Blessed William Hart
William Hart was born in Wells, Somerset, he studied at Oxford, and there became a convert to Catholicism. He then studied for the priesthood at Douai, Reims, and Rome. After receiving Ordination in March 1581, he went back to England and ministered to Catholics in hiding, such as the family of St Margaret Clitherow, also to Catholic prisoners in York Prison. He was betrayed to English authorities by an apostate on Christmas Day, in 1582, at St Margaret’s estate. He was hanged, drawn and quartered, at York on March 15, 1583 and beatified by Pope Leo XIII In December 1886.
Taken from :
The Lives of the English Martyrs , volume 2, by Dom Bede Camm, OSB,
London, 1905.
(There are more “wonders” you can read about William on the Internet.)
I was supposed to be named William Henry after my grandfather, Billy and Uncle Bill.
My Mother Marjory Hart McNichols told me the story, that after I was born her Mother ,Mimi Hart (who died in 1950, a year after I was born)called Mom and asked her to name me William Hart instead. That name has affected me positively all my life in such wonderful and mysterious ways. In fact, it led to my deeply loving, supportive and lasting friendship with my cousin Kathi Hart. We used to write each other letters and on the envelope we’d put, “from a Hart-to a-Hart.” We also talked on the phone almost everyday from age 9 until 17. I can’t imagine how I would have gotten through grade school or high school without her tremendous God-given gift of humor making me laugh, (even at myself - up to this very day) and unconditional love.
I learned much later , that a hart was an old English term for a deer. And so the thirsting deer became a symbol of my soul, and our souls, longing continually for the touch of God. St.John of the Cross was also fond of the symbol of the thirsting deer. My friend Christopher Summa made a film about my icons in 2015-16 called “The Boy Who Found Gold” (based partly on the great Jungian writer, Robert A. Johnson’s ideas in his book “Inner Gold”) and Chris uses the symbol of the deer to tell his story of my soul’s “journey in art so far” - but I know that all our stories are very similar, in that we are all in love with the God, know it or not, who gives us life everyday.

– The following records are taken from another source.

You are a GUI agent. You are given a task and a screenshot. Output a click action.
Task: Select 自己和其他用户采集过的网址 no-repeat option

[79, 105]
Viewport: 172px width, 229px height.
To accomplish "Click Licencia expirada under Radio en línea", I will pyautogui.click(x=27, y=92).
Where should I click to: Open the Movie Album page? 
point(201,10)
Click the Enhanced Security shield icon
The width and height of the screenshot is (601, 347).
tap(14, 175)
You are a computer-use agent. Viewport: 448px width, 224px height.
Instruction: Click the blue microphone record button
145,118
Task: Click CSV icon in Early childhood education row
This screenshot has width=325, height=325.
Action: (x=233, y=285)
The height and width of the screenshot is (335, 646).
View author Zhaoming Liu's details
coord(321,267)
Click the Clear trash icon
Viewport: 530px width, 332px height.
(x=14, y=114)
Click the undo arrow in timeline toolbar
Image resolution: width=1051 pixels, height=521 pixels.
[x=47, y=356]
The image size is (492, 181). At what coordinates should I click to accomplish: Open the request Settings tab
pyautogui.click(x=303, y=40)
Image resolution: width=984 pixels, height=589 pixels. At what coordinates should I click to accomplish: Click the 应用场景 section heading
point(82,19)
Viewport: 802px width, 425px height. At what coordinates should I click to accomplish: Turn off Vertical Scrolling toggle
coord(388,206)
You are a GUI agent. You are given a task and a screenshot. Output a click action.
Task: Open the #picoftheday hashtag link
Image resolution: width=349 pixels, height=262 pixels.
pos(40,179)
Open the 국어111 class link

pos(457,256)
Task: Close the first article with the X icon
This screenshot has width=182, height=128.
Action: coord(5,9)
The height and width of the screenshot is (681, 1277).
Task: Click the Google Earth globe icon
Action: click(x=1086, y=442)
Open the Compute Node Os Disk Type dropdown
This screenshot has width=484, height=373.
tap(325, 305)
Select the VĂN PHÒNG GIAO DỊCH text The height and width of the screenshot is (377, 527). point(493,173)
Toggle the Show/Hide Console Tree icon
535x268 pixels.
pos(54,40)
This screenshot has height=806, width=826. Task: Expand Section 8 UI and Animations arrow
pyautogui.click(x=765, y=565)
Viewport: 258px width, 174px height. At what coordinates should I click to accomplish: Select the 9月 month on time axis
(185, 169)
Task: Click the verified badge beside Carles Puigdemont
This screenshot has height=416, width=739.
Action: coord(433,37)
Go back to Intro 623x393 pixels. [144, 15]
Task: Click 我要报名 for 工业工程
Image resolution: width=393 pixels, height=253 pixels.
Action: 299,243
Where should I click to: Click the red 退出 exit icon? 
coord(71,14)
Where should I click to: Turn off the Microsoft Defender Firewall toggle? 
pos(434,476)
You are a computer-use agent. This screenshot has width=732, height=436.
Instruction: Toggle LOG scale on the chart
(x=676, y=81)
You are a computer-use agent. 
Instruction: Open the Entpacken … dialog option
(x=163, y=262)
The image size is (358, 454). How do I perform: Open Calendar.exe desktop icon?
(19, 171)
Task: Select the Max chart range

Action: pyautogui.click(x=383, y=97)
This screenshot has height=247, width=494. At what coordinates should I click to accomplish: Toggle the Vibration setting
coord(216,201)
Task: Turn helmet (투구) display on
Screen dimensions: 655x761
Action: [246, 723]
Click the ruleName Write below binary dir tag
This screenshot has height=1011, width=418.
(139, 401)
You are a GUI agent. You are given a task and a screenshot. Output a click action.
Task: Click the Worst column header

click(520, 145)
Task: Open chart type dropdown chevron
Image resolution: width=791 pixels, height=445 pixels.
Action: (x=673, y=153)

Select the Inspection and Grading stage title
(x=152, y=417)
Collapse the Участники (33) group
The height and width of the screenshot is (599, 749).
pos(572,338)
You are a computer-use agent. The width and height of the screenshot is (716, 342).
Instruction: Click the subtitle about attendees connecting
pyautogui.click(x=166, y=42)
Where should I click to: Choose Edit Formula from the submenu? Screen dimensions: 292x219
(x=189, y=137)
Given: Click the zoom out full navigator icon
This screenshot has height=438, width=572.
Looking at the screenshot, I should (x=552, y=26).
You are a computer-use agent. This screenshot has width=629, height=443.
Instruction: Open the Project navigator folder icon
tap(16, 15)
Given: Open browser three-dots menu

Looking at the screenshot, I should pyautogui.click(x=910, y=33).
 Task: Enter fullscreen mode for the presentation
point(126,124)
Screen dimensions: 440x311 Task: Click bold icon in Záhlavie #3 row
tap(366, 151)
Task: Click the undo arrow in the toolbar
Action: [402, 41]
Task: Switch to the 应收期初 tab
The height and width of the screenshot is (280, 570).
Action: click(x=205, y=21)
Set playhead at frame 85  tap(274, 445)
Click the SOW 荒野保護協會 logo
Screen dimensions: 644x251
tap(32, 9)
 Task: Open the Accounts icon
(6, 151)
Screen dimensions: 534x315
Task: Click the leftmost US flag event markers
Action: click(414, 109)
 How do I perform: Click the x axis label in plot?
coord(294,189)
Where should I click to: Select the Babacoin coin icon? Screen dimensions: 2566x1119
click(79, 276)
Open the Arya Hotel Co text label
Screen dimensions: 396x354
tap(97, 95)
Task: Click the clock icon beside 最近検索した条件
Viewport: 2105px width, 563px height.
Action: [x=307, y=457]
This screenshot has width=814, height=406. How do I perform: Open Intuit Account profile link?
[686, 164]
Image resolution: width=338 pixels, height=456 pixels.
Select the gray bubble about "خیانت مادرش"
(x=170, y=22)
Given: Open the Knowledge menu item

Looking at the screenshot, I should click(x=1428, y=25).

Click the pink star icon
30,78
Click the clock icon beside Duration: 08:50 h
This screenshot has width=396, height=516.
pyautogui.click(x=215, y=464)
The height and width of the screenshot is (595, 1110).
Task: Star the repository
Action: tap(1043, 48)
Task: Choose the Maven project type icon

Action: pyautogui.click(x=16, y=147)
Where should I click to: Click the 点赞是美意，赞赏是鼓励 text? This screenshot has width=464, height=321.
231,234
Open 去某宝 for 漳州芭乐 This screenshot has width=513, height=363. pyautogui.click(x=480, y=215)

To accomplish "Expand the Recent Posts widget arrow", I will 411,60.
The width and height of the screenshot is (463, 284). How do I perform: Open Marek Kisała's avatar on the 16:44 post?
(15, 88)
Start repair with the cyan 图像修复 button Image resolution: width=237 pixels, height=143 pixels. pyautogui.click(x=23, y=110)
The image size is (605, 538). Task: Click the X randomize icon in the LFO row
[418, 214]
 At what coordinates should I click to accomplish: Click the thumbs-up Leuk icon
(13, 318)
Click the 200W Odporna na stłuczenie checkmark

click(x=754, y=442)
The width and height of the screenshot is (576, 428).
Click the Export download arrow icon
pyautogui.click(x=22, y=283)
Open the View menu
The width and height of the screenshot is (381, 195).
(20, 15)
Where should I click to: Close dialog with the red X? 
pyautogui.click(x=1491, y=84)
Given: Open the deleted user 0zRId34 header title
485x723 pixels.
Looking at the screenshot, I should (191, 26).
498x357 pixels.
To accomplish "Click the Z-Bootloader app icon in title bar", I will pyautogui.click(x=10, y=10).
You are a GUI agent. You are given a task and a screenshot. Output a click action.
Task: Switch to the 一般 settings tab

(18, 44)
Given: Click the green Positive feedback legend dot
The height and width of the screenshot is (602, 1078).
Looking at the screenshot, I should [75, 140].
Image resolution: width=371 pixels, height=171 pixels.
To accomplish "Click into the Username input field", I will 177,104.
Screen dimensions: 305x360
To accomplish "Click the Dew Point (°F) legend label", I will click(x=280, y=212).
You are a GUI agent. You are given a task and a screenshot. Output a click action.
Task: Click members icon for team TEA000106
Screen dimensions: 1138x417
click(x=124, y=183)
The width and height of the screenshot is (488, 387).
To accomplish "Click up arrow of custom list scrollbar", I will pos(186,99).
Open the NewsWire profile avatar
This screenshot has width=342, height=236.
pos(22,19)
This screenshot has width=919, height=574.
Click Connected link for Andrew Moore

We can feel this presence inside of us and with age ...... this longing grows stronger and stronger.
I have always been attracted to the English Martyrs and one night, up in my house covered deep in snow, in Arroyo Seco, New Mexico in 2011, after I’d been given my first iPad by my friend Maya Sharp, I stumbled across the name of Blessed William Hart. I did drawings for his icon then, but could only get the chance to paint him after I moved to Albuquerque in 2013.
Dear Blessed William,
Give us some of your strength and faithfulness in following your vocation, as it was given to you; in the way you understood it and lived it with such youthful Wisdom.
Dear heavenly friend, help us wade through what we see as sometimes impossibly divisive and angry times. You know what it felt like to be on one side of a division so vitriolic and hateful, that it led to murders of Protestants and Catholics - all in the name of God.
Bring us out of this dangerous blindness by your loving heart. We don’t seek perfection, we can start anew each day - if that’s what it takes. But we do need the courage to find your way to keep an open and loving life inside of God in whom we live and move and have our very being. Maybe it’s a way in which we look at this life and all the turmoil, as fleeting and temporary, (“Dust in the Wind ...” as the song goes...) and yet we know how we try to continue to love each other lasts forever.
Amen, and “thank God (and you)ahead of time” as Blessed Solanus Casey used to say!